The BitFenix BPA600’s ketchup and mustard cables. This is mostly found in really cheap power supplies these days.

Then we have those individually sleeved cables. These power supplies are rare and relatively bulky as each of the cables are sleeved. The 24-pin cable is quite difficult to position too, given the overall thickness of all the cables bundled together. An example of this is the BitFenix Fury 550G.

Unboxing & Preview: Bitfenix Fury 550G Gold Modular Power Supply

Last but definitely not least is the relatively new flat ribbon-like cable. These cables are insulated in a rubber-like material, and are stuck together to create a flat cable. A good example of this is the peripheral cables for the Cooler Master V750S power supply. They’re easier to manage, and definitely are thinner compared to individually-sleeved cables, yet look nicer than the typical ketchup and mustard colored cables. However, bending them is quite an issue – especially at tight spaces.

Cooler Master MasterWatt 750
Flat cables are really sleek.

Why semi-modular?

Now, we don’t really have to care about cables now since most of us only use the 8-pin EPS, 24-pin ATX cables, and the 6+2 pin PCIe cable too. All the other cables aren’t needed unless you have a hard disk or 2.5-inch SSD, or other accessories like RGB controller.

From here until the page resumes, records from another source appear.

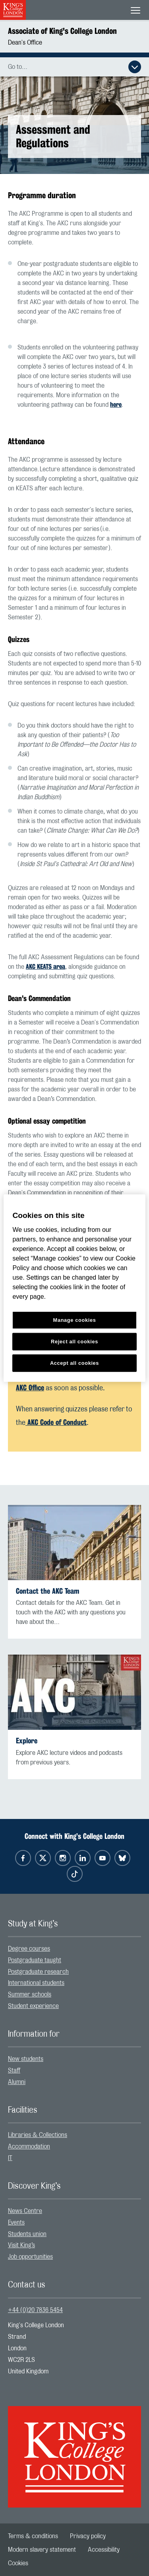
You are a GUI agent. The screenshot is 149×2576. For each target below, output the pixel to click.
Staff (14, 2070)
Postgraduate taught (34, 1960)
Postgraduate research (38, 1972)
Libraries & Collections (37, 2135)
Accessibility (104, 2550)
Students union (27, 2234)
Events (16, 2222)
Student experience (33, 2006)
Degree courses (29, 1949)
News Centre (25, 2211)
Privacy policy (88, 2536)
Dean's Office (25, 42)
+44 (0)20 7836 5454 (35, 2310)
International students (36, 1983)
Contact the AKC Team (47, 1591)
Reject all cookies (74, 1341)
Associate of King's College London (62, 31)
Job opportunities (30, 2257)
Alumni (16, 2082)
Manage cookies (74, 1320)
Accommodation (29, 2146)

Modern motherboards have built-in RGB headers to talk to your RGB peripherals, and these motherboards obviously have fan headers to power up and control the RPM of PWM fans too. Some cases come with a fan controller hub too – but I digress.

Cooler Master MasterWatt 750
Do you really need all of them?

To create a system with the least amount of cables, M.2 SSD is needed. Modern motherboards have at least 1 of it, with many newer higher-end motherboards having two of them. There’s even an option to get PCIe riser cards to house more than one M.2 SSDs. Some high-end motherboards even have DIMM.2 slots too.

ASUS ROG Maximus X Apex
DIMM.2 from the ASUS ROG Maximus X Apex. It can connect two M.2 SSDs onto it.

Either it’s an M.2 slot, PCIe, or DIMM.2, all of these interfaces do not require external power – which means no unnecessary cable clutter.

If I am to build a PC with an M.2 SSD with a Nvidia GTX 1050 Ti graphics card, I’ll need the 8-pin EPS cable for my CPU and the 24-pin ATX cable for my motherboard. I don’t need anything else as there is no need for those cables, and a semi-modular power supply has it all.

Should you get a semi-modular power supply?

Well, the battle between semi- and non-modular power supplies is pretty much a first world problem. If you’re like me and need a lot of SATA power for hard disks, then it doesn’t make a huge difference. You can hide one or two strands of cables at most. Let’s not forget about the existence of power supply shrouds. They’re a boon for lazy cable managers like me.

Take a look at the build we did in the Cooler Master MasterBox Lite 5. We literally just stuffed everything behind the power supply shroud and called it a day, actually.

Even ITX builds are getting easier these days as M.2 SSDs are getting more mainstream. There’s an option to not use SATA or Molex cables anymore.